In the late 1700s, when most Americans worked on farms or in small family business, the average full-time worker spent six days - a total of 72 hours a week, - on the job.

In the 1800s, as workers moved to jobs in large factories, employers shortened these hours by standardizing work to the tempo of the factory whistle and using new technologies to raise productivity.

The work week declined to 68 hours by 1860, and to about 65 hours at the turn of the century. By 1930, it was down to 50 hours a week.

The work week declined most dramatically - to 40 hours - in the Great Depression.

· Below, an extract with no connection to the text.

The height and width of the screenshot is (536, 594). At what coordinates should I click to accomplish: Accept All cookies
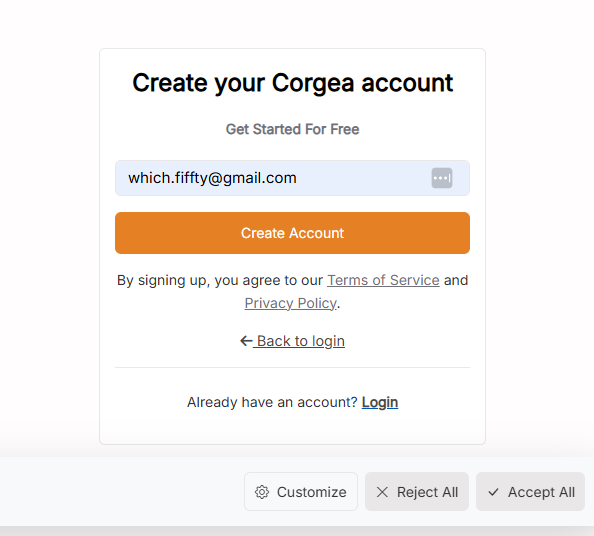530,492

This decrease was largely the result of the federal governments's attempts, as a matter of policy, to cope with mass unemployment by redistributing, or sharing, scarce work opportunities.

Since then, the average work week has held steady at 40 hours, though workers have gained additional time off in the form of annual vacations and holidays.

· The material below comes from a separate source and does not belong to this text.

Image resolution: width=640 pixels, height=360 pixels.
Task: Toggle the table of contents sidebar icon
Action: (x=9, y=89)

Now, the forces that have kept work time "propped up" since World War II are shifting, according to some observers, and "should tilt the scales" in the direction of increasing leisure, or time-off, once again.

These forces, which now seem to be abating, include the heavy family responsibilities of the post-war baby boom, the increasing costs of rearing and educating children, and the "persistent yearning for a rising standard of living" which followed the deprivation of the Depression and the war, according to labor economists Sar Levitan and Richard Belous.

Adding to the tilt toward leisure, they say, is a shift in the makeup of the labor force itself "in the direction of those (women and younger workers) who give added weight" to time off.

With reduced birth rates, and the growing number of multiple paycheck families, Levitan points out, "shorter hours don't necessarily mean a reduction of per capita income for a household."

Others point out that the old tyranny of the factory whistle is often no longer possible or even desirable, for employers as well as employees.

Indeed, according to economist John D. Owen, of Wayne State University, in general, the "worst possible work schedule" for making economic use of such costly public investments as trains, highway and parks "is a standard work week which forces nearly everyone into standard commuting and leisure time patterns.